Prosecutor: And did you know that inmates can take college classes in prison?
Witness: Well, I guess they can, but it's not the same as taking them on the outside.
Prosecutor: Pass the witness.

Second, the complainant's mama got on the witness stand today in the State's punishment case. Unprompted by the State (of course) she testified that she had seen our clients' family suffering. She thanked the jury for finding our clients guilty, she said, but she didn't want any more suffering. The prosecutor steered her away from that topic toward other things that might enrage the jury.

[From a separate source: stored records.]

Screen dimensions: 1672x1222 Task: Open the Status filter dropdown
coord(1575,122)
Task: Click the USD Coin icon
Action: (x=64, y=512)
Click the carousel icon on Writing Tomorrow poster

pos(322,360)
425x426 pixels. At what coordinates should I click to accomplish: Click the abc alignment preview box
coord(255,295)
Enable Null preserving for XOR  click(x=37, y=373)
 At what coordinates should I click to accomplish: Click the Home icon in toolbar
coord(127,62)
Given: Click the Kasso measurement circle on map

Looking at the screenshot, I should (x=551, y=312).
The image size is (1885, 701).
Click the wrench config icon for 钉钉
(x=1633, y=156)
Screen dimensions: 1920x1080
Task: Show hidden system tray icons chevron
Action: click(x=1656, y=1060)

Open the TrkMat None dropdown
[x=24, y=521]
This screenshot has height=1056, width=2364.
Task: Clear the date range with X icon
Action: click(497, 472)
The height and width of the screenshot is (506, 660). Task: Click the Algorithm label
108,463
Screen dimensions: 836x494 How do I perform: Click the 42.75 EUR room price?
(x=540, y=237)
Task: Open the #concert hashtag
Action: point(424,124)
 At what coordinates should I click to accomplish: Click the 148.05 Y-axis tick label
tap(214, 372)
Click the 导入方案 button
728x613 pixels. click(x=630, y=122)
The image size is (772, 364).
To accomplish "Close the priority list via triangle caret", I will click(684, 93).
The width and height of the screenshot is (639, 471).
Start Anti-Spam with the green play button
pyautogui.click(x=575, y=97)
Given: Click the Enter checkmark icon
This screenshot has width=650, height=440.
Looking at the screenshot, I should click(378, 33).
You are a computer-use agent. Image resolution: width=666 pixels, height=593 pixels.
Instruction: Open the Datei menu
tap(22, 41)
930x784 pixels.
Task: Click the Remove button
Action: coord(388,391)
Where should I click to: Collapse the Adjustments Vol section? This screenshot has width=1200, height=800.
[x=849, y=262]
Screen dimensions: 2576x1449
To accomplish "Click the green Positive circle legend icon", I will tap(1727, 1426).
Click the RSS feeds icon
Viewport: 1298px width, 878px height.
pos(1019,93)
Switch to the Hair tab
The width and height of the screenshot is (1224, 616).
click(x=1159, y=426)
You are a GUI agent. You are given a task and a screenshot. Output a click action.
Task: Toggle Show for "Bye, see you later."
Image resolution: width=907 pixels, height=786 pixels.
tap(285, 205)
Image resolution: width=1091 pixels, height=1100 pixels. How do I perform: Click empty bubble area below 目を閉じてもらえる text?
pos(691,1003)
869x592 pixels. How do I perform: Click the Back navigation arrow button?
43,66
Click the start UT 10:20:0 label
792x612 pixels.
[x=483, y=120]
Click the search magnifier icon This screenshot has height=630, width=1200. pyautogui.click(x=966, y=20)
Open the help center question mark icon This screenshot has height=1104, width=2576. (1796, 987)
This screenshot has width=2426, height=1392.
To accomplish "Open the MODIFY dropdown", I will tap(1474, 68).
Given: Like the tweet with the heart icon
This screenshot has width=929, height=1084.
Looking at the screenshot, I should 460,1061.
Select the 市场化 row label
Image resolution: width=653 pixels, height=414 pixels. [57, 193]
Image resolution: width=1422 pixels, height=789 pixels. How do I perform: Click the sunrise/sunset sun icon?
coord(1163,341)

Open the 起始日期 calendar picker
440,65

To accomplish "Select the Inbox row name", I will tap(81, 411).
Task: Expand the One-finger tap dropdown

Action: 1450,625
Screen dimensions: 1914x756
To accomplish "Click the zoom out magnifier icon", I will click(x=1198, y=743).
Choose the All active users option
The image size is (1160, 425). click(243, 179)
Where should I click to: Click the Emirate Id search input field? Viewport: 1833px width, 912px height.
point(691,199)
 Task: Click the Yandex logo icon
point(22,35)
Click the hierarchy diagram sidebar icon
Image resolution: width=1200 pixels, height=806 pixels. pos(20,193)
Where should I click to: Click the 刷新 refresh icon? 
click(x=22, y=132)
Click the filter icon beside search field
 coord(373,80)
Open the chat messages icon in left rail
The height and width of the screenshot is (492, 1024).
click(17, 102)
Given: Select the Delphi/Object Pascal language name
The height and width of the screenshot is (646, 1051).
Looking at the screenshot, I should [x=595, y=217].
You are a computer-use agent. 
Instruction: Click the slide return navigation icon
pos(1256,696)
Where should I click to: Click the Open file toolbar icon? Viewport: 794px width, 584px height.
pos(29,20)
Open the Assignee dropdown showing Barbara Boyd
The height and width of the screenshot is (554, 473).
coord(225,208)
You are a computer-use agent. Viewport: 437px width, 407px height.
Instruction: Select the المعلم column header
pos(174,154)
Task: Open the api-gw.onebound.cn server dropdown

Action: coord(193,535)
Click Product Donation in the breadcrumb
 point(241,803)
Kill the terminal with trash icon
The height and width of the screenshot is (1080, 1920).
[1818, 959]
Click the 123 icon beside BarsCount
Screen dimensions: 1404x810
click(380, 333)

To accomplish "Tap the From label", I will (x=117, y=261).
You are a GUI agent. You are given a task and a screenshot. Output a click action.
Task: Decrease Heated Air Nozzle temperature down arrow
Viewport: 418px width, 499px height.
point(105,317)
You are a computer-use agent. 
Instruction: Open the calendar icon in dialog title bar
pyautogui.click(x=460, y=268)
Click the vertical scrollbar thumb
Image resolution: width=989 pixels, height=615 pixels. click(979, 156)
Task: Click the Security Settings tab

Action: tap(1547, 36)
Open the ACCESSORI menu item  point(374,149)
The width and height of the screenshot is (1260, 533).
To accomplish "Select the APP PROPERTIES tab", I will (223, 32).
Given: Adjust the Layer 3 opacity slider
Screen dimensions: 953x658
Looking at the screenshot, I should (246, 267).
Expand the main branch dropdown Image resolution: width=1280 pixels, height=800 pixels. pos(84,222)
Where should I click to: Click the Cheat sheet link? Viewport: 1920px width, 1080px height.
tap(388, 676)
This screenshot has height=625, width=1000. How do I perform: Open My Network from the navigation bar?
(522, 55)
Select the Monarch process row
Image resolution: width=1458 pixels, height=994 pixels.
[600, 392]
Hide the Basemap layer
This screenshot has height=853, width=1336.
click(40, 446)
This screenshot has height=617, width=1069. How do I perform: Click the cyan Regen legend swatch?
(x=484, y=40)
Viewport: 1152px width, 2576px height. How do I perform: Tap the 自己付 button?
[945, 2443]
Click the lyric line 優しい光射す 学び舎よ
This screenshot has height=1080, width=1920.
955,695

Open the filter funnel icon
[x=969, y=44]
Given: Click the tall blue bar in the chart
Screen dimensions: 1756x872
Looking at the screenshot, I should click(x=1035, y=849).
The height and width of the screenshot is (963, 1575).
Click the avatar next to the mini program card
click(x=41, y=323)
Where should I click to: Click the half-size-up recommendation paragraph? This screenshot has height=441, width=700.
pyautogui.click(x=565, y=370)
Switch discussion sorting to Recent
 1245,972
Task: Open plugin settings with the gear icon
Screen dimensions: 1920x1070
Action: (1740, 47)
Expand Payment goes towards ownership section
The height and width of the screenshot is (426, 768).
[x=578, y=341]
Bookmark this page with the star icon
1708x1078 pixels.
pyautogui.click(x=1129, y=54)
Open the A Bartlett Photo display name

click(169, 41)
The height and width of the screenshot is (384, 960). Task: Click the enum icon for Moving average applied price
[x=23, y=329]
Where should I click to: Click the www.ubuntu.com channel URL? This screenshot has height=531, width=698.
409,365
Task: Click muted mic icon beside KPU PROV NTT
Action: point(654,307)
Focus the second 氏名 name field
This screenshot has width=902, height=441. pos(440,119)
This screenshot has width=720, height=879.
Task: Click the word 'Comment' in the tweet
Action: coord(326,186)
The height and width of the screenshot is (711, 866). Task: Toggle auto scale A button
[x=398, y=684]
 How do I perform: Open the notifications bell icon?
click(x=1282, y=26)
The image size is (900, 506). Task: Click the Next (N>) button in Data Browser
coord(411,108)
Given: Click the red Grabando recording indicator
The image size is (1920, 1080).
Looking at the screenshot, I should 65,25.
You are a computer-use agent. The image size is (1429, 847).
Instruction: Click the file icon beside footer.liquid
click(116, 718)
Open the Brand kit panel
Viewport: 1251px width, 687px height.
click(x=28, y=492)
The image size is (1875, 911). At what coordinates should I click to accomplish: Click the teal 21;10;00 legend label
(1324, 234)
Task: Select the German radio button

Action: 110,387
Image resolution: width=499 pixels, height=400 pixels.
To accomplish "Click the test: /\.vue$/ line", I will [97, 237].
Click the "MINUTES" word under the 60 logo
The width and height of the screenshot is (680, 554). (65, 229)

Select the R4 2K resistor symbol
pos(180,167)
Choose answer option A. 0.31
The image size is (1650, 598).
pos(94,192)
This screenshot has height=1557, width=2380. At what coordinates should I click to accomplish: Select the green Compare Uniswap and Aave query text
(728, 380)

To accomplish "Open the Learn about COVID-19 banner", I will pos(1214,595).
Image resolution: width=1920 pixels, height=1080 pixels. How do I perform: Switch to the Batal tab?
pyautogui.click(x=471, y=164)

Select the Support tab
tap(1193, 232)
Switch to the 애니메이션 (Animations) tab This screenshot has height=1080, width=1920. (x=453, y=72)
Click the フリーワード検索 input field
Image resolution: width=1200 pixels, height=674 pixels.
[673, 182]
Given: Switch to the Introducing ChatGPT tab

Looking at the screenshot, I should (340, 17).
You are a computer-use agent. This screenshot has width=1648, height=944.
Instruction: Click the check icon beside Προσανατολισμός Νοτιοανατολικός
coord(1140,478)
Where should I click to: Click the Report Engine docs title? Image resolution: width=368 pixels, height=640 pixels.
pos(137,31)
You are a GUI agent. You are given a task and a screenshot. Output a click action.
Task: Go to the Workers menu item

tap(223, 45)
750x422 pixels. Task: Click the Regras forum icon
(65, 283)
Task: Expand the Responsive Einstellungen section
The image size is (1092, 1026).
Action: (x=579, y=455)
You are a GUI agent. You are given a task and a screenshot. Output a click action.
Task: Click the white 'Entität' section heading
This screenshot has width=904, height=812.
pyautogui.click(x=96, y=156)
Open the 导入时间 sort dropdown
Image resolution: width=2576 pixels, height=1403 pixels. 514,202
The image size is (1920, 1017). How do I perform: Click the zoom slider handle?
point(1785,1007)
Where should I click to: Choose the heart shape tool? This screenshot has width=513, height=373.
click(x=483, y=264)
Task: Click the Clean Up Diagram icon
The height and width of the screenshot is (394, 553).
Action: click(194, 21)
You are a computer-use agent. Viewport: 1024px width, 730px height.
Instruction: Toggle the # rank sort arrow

When my turn came to cross-examine here, I very gently steered her back toward the topic. Then I asked her, "are you asking the jury to put these two young men on probation?"

"Yes." was her answer.

The government also put the investigating detective, Sergeant Brian Harris, back on the stand for the punishment phase. Unlike last Wednesday, I neglected the Motorcycle Rule and he took the opportunity to argue the State's case for them. (Brian: it won't happen again, I promise.) The judge wouldn't let me correct his misbehavior myself, wanting me instead to object to the nonresponsiveness of his answers. I ask you: where's the sport in that?

Bad Sports.

In the end, after a hard-fought battle, the jury gave Tyrone's and my clients 10 years and recommended probation. So they'll be on probation. So, after yesterday's highs and lows, we put this one solidly in the "win" column.

I always shake my adversaries' hands and tell them "nice work" before the jury returns with its verdict. Then I'm gracious in victory or defeat.

Prosecutors, however? Not such good sports.

Wednesday, November 14, 2007

Jury No Longer Out.

Two guilty verdicts. An acquittal would have been a victory; a mistrial would have been a victory; probation would be a victory too. These two young men don't need to go to prison. It's tragic that the complainant lost his life. It sucks, it's unjust, it's unfair, and nothing this jury does can possibly make it any less tragic, or make it suck any less. They can, however, make it more tragic by taking two more young men away from their families.

No time to lose heart now: tomorrow we put on a punishment case and

. . . never give in, never give in, never, never, never, never-in nothing, great or small, large or petty - never give in except to convictions of honour and good sense.